> _TASK DIRECTIONS_:
Edit the part of the rows that opens with the line containing "The width and height of the screenshot is (1138, 560)." and closes with the line containing "[x=699, y=334]". Replace "volume control icon" with "volume slider" and leave everything else in those lines unchanged.

** START ENTRIES SHOWN **

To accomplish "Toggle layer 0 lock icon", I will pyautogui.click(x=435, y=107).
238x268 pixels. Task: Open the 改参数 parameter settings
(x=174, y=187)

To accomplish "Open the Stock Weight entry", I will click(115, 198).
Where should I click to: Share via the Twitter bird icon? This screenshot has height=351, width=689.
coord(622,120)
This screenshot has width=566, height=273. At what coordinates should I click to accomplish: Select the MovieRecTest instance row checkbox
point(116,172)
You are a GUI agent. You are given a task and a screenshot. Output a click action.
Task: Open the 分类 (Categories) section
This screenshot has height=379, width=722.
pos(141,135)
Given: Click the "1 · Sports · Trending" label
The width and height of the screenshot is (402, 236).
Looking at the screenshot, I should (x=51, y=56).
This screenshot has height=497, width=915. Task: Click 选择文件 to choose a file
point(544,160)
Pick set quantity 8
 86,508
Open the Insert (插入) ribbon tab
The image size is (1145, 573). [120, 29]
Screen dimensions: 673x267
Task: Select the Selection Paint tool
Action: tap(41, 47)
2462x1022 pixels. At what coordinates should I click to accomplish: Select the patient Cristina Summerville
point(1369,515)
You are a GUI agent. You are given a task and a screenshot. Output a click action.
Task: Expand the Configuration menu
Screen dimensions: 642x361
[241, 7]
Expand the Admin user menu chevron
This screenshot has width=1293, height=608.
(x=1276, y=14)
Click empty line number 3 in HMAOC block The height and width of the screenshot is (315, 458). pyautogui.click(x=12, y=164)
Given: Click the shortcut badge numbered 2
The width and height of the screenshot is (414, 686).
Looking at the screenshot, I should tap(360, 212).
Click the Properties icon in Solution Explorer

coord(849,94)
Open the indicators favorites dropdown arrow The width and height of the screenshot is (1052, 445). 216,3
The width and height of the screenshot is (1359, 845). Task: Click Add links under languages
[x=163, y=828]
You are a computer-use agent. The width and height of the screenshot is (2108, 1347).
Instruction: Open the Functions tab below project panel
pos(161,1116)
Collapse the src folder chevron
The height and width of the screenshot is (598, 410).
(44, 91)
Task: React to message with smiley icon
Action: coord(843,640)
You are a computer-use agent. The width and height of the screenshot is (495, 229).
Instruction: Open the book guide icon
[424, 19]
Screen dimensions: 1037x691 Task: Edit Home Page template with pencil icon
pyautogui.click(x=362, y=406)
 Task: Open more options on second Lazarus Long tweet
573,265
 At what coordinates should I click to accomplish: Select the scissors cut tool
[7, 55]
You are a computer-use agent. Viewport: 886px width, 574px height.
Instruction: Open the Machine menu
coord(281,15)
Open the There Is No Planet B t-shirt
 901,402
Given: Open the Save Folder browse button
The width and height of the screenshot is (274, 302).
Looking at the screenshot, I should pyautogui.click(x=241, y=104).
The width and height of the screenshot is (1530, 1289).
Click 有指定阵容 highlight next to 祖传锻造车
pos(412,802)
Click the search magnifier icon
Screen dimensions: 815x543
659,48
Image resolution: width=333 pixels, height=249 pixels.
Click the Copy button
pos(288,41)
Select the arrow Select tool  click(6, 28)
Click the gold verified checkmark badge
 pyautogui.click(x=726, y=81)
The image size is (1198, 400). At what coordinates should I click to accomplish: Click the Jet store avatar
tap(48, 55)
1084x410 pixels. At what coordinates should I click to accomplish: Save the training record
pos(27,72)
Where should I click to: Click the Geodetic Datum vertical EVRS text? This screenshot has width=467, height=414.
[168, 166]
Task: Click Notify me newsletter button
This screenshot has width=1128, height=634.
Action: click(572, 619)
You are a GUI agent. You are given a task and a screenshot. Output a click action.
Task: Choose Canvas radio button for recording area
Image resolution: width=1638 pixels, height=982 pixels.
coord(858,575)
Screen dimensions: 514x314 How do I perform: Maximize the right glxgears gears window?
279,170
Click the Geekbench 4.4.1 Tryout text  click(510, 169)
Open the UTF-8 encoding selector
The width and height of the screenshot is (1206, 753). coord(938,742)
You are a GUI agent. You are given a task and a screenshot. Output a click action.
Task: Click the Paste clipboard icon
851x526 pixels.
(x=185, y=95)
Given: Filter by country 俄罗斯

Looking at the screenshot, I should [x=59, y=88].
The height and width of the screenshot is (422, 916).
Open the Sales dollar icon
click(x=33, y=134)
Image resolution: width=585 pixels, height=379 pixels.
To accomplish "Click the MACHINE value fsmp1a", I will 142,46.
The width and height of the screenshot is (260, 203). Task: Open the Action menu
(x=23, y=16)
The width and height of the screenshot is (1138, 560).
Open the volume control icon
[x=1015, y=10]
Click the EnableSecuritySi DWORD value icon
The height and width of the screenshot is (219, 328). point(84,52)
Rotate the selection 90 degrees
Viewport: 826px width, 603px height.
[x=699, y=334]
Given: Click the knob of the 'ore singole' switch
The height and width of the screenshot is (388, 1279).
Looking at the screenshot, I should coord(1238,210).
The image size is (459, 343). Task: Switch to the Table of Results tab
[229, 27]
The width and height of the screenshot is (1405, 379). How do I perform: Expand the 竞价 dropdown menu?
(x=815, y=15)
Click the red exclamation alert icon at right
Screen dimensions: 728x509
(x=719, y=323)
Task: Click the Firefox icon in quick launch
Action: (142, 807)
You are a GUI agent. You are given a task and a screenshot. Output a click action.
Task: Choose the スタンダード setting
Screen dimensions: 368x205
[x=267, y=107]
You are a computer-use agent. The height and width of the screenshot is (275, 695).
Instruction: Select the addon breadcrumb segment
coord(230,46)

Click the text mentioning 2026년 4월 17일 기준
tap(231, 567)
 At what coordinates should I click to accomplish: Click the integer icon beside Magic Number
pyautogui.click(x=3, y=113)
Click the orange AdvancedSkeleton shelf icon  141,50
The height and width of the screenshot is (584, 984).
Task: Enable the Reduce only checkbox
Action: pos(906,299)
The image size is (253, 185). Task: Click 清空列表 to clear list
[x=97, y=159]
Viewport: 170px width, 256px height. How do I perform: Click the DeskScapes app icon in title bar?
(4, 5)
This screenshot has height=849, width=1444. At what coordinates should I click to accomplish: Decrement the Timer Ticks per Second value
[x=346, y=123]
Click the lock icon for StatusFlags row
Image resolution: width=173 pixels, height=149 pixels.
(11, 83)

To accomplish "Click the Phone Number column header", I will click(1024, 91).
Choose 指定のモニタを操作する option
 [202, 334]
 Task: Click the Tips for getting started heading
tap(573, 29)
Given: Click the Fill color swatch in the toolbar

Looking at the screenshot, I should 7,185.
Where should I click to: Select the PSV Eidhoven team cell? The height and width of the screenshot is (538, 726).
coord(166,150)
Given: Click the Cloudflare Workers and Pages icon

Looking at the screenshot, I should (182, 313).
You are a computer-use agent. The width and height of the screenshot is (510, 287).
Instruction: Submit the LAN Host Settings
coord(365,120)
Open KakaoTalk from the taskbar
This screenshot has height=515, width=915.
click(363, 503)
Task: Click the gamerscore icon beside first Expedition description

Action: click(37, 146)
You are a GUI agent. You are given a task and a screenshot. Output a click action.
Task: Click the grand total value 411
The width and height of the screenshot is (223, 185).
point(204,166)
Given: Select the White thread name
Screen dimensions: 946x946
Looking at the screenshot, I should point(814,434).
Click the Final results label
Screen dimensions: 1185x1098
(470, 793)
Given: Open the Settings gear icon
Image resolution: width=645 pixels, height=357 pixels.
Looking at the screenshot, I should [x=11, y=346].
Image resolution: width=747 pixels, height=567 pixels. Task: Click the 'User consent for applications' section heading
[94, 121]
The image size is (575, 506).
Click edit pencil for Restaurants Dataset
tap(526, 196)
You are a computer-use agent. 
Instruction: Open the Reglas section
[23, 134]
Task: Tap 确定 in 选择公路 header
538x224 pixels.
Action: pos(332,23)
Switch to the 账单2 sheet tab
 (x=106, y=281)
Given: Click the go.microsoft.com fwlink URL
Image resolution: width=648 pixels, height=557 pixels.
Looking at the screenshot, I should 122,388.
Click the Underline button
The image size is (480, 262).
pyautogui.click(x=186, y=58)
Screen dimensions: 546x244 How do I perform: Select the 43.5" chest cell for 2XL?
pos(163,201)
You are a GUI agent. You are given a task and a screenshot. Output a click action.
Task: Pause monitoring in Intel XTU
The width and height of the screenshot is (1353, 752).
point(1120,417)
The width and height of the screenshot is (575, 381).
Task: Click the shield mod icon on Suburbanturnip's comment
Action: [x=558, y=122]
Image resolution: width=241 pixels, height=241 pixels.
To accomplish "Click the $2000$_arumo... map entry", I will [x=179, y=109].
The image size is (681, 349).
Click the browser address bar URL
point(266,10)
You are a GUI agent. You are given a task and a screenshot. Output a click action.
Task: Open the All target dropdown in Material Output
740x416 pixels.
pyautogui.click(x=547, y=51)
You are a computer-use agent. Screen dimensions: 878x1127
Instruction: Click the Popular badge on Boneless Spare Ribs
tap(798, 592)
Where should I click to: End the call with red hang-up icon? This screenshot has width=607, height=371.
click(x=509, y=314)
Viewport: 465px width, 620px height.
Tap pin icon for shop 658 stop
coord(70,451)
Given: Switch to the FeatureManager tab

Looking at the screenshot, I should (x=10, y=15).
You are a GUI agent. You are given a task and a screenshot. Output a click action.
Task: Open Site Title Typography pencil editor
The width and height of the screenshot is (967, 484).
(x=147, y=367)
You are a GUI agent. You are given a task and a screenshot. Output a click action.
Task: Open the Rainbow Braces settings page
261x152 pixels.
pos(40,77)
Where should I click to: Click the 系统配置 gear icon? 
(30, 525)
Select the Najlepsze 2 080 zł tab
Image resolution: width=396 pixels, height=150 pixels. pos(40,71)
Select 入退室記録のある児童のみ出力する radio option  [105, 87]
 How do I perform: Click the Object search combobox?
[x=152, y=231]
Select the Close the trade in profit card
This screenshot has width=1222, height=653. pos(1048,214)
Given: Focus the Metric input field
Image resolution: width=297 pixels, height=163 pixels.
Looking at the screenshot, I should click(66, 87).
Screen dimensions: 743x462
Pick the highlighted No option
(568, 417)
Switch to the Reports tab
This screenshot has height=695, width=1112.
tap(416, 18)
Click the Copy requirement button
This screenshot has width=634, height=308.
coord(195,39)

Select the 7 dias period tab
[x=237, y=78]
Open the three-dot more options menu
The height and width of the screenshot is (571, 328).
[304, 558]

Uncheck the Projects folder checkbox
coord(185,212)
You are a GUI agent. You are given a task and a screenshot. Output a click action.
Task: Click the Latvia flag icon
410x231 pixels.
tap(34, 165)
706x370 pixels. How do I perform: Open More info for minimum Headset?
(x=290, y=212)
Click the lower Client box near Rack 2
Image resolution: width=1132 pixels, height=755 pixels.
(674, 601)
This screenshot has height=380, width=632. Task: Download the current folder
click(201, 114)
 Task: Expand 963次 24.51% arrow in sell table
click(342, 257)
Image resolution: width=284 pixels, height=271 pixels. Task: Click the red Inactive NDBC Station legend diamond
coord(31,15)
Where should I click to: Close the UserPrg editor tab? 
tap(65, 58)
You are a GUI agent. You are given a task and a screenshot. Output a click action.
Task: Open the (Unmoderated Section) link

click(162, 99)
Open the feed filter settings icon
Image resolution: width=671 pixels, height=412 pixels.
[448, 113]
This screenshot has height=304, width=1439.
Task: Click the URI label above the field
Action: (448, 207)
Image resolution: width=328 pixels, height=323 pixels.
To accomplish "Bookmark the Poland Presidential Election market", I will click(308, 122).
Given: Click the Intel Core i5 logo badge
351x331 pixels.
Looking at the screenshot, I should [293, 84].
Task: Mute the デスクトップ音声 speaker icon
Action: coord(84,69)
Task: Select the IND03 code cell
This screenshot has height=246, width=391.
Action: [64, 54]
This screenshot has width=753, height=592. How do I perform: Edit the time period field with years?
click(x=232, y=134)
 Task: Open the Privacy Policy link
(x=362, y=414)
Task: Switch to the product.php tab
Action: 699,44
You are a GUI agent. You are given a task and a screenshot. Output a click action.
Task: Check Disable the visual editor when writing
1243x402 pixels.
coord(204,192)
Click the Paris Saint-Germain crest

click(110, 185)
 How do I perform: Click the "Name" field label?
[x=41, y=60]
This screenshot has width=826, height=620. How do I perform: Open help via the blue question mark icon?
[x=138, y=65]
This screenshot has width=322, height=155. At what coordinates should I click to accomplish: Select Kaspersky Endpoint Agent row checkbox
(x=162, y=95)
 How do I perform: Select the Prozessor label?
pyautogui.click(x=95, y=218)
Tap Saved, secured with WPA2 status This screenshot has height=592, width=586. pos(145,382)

** END ENTRIES SHOWN **

> _RESPONSE_:
The width and height of the screenshot is (1138, 560).
Open the volume slider
[x=1015, y=10]
Click the EnableSecuritySi DWORD value icon
The height and width of the screenshot is (219, 328). point(84,52)
Rotate the selection 90 degrees
Viewport: 826px width, 603px height.
[x=699, y=334]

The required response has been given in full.